Page Web française. PhD thesis may follow.
Published on 13 September 2021
Transition metal dichalcogenides (TMD) are layered materials with a hexagonal lattice structure similar to graphene, but with two inequivalent sites in the unit cell. Like graphene, these materials exhibit a valley degree of freedom. Unlike graphene, however the layers possess a very large intrinsic spin-orbit coupling (SOC), often called Ising SOC, which acts as an effective Zeeman field perpendicular to the plane of the material and with opposite directions in the two valleys (see figure).
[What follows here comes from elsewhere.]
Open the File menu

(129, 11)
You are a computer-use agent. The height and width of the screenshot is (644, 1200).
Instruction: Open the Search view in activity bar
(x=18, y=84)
As a consequence, a large valley-dependent spin-splitting occurs, opening the door for novel applications of TMD monolayers in spintronics and so-called valleytronics.

A number of TMDs are superconductors down to monolayer thickness. The coupling between the spin and valley degrees of freedom has remarkable repercussions also for their superconducting properties. As shown in recent experiments [1], the in-plane upper critical field in TMD monolayers greatly surpasses the so-called Pauli limit due to the Ising SOC.

The internship aims at studying the effect of an in-plane magnetic field on quasi-2D layered structures. While in monolayers it is sufficient to consider the Zeeman effect of the magnetic field, in layered structures the orbital effect also plays an important role. In particular, the orbital effect drives a crossover from quasi-two dimensional to two dimensional superconductivity and may lead to re-entrant superconductivity [2]. During the internship, we will explore the interplay of this effect with the strong layer-dependent Ising SOC in TMDs [3], which by itself may lead to unconventional superconducting states.

The project will be performed mainly by using the analytical tools of condensed matter field theory. Interested candidates should have a good basis in quantum mechanics, statistical physics, and solid-state physics. A PhD may follow.

Julia Meyer (IRIG/PHELIQS, Grenoble)
Manuel Houzet (IRIG/PHELIQS, Grenoble) 

[1] J. Lu et al., Science 350, 1353 (2015) ; X. Xi et al., Nat. Phys. 12, 139 (2016) ; Y. Saito et al., Nat. Phys. 12, 144 (2016).
[2] A. G. Lebed and K. Yamaji, Phys. Rev. Lett. 80, 2697 (1998).
[3] R. Masutomi, T. Okamoto, and Y. Yanase, Phys. Rev. B 101, 184502 (2020).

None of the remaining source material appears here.